A celebrare sono stati, nell’immediato, i siti legati all’Isis. Si tratterebbe, dunque, di un’ennesima esecuzione del piano annunciato nel 2014 da Al Adnani (ora defunto), ex portavoce dello Stato Islamico: “Se non siete in grado di procurarvi un ordigno esplosivo o una pallottola – disse Adnani – allora scegliete un infedele americano o francese o qualunque altro loro alleato e rompetegli la testa con una pietra, o accoltellatelo, investitelo con un’auto, buttatelo giù da un’altura, strangolatelo o avvelenatelo”. Questa volta, l’attacco è avvenuto, appunto, approfittando di una serie impressionante di circostanze coincidenti: la presenza in Parlamento del governo May, il vertice della coalizione anti-Isis a Washington, le celebrazioni europee del primo anniversario dell’attentato a Bruxelles. Non da ultimo: il luogo scelto, uno dei più visitati al mondo, simbolicamente importantissimo e garanzia di presenza di un gran numero di video e fotocamere amatoriali, media e giornalisti per immortalare l’evento.

Il presidente statunitense, Donald Trump, ha ricevuto la notizia in diretta e l’ha annunciata al vertice della coalizione anti-Isis. Dopo le dichiarazioni di solidarietà all’alleato britannico, l’amministrazione ha ribadito la nuova misura di sicurezza (condivisa da Londra, per altro) che vieta il trasporto di computer portatili e tablet a bordo di aerei provenienti da tutti i paesi mediorientali e africani a rischio terrorismo. Per il segretario di Stato Rex Tillerson, l’Isis è indebolito, ma deve essere “annientato”. Una netta presa di distanza dalle affermazioni della precedente amministrazione Obama, secondo cui l’Isis avrebbe dovuto essere “contenuto e indebolito”. E nel novembre del 2015, proprio il giorno dopo che Obama aveva dichiarato quanto l’Isis fosse “contenuto” avesse “perso terreno”, i terroristi dello Stato Islamico attaccarono a Parigi nel loro più sanguinoso attentato finora condotto in Europa.

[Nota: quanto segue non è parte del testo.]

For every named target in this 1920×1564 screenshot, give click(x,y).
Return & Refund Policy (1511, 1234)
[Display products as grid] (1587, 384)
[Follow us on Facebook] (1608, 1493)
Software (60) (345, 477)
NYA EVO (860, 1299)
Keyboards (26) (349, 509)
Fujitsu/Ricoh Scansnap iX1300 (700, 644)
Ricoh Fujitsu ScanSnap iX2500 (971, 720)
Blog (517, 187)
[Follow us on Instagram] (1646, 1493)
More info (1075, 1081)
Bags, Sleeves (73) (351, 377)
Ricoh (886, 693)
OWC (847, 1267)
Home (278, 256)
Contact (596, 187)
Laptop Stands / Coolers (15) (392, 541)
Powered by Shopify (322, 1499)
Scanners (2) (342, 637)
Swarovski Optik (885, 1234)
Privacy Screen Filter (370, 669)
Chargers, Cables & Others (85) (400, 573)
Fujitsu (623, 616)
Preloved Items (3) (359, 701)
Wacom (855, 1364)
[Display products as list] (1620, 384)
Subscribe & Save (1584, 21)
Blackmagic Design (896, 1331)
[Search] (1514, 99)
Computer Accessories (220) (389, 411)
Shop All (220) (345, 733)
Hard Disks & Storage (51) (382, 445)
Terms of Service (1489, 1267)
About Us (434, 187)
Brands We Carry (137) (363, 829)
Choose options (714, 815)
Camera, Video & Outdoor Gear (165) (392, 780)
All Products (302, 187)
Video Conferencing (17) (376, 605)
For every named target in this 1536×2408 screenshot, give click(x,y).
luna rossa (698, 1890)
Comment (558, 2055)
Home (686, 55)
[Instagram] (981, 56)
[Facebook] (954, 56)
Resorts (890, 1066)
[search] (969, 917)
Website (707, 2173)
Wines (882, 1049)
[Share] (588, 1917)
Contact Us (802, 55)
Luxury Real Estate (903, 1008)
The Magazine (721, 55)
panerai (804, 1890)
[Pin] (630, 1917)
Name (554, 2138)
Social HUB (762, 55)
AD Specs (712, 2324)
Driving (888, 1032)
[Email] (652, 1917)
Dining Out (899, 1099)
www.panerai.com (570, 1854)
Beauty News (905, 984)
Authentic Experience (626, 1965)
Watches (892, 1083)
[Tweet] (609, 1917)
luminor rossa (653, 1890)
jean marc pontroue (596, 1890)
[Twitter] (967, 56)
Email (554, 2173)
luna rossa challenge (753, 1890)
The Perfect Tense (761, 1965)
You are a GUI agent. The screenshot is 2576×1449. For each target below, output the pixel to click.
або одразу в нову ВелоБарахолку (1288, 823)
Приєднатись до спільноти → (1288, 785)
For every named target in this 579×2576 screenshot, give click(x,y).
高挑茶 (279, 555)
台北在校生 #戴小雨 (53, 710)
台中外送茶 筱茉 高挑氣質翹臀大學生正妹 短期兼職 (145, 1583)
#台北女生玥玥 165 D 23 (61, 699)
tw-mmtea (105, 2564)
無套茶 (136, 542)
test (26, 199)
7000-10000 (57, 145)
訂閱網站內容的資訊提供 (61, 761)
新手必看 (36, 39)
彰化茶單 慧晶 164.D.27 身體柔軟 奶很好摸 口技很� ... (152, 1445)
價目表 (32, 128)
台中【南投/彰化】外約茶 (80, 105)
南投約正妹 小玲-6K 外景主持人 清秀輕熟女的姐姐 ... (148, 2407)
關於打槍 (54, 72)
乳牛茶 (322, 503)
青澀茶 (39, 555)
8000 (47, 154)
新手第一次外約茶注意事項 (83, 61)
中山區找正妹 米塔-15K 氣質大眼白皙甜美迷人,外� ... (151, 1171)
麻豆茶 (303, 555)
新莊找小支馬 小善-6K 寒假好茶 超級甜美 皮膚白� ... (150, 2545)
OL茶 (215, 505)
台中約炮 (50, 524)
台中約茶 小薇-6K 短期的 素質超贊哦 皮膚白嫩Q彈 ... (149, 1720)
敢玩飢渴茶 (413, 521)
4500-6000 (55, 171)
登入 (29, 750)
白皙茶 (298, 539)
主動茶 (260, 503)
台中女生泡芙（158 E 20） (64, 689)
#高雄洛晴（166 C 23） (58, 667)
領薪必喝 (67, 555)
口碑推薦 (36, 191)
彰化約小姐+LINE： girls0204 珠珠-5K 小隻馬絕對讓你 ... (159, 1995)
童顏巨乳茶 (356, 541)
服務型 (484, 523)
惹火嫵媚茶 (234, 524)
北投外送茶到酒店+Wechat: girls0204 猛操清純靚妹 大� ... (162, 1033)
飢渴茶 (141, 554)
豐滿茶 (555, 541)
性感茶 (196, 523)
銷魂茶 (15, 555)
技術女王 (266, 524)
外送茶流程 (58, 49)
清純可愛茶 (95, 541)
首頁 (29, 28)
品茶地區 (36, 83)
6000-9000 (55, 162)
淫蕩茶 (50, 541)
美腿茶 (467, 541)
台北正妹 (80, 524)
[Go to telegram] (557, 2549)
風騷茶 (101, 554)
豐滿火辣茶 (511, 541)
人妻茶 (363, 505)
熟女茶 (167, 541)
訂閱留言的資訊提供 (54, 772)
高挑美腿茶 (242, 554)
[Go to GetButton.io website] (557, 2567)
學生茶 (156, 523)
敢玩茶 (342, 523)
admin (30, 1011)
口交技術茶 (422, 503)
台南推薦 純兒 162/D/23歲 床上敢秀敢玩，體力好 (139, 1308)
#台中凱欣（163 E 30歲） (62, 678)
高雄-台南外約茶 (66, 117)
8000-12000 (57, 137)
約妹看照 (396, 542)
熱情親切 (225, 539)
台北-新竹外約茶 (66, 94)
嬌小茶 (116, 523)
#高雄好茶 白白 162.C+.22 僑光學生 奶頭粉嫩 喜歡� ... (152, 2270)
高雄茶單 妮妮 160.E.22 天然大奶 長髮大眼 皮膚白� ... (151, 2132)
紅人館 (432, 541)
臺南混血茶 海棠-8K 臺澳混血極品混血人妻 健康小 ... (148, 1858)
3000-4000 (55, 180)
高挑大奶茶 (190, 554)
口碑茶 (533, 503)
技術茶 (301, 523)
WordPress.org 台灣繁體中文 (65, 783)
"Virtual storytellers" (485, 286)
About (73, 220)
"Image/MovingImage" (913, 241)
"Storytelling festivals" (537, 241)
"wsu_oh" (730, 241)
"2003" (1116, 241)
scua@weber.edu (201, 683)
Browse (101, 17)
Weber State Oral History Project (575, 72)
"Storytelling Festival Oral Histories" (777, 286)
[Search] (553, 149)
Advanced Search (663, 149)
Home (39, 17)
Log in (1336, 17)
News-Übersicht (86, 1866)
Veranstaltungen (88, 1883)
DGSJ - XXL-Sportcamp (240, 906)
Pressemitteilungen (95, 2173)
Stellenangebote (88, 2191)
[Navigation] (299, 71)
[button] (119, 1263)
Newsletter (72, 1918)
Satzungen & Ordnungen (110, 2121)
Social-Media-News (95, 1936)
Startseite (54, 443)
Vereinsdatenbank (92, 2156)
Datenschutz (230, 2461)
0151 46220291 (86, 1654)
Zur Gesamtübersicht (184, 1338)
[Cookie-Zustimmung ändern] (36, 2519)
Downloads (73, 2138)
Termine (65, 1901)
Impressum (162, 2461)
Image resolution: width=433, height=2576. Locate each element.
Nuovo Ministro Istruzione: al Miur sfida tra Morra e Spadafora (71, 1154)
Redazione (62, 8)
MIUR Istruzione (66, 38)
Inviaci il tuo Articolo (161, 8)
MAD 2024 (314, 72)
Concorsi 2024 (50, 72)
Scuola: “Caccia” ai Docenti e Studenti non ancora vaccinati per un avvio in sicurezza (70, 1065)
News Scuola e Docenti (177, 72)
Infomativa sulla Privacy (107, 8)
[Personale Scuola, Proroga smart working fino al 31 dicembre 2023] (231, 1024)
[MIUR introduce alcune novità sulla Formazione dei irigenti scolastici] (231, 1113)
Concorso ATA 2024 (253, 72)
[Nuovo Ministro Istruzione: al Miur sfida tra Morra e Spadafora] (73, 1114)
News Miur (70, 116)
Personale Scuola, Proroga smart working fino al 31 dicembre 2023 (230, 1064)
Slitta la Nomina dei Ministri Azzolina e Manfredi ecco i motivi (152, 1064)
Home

Contenuto, indebolito, costretto ad arretrare o “annientato” sul campo che sia lo Stato Islamico, il pericolo del lupo solitario che agisce in Europa e negli Usa ci sarebbe comunque. E i controlli agli aeroporti, benché utili a sventare attentati su aerei e dirottamenti (anche se le tecniche di controllo sono sempre tarate sui terroristi del passato), non servono a fermare jihadisti che sono (nella maggioranza dei casi) già residenti nelle nostre città. Per cercare di prevenire il lupo solitario servirebbe qualcosa di “scandaloso” da un punto di vista della correttezza politica: fermare la predicazione all’odio. Nel Regno Unito, all’indomani dell’attentato di Al Qaeda a Londra del 2005, Tony Blair aveva fatto approvare il Terrorism Act nel 2006. Poiché condannava anche “l’incoraggiamento al terrorismo” e la predicazione dell’odio, il Terrorism Act aveva sollevato da subito un vespaio di polemiche in difesa della libertà di espressione e (trattandosi di terrorismo di ispirazione islamica) anche di religione. Ma l’attentatore che lancia l’attacco suicida è solo l’ultimo anello della catena e quando si muove è già troppo tardi. La sua vera “arma”, al di là dei mezzi rudimentali che può usare (e potrebbero essere, come si è visto, qualunque cosa), è l’ideologia. Ed è questa che deve essere combattuta. Cercare di combattere la predicazione all’odio, senza sopprimere la libertà di religione: è il rebus che, da anni, le democrazie occidentali cercano di risolvere. Evidentemente non l’hanno ancora sciolto.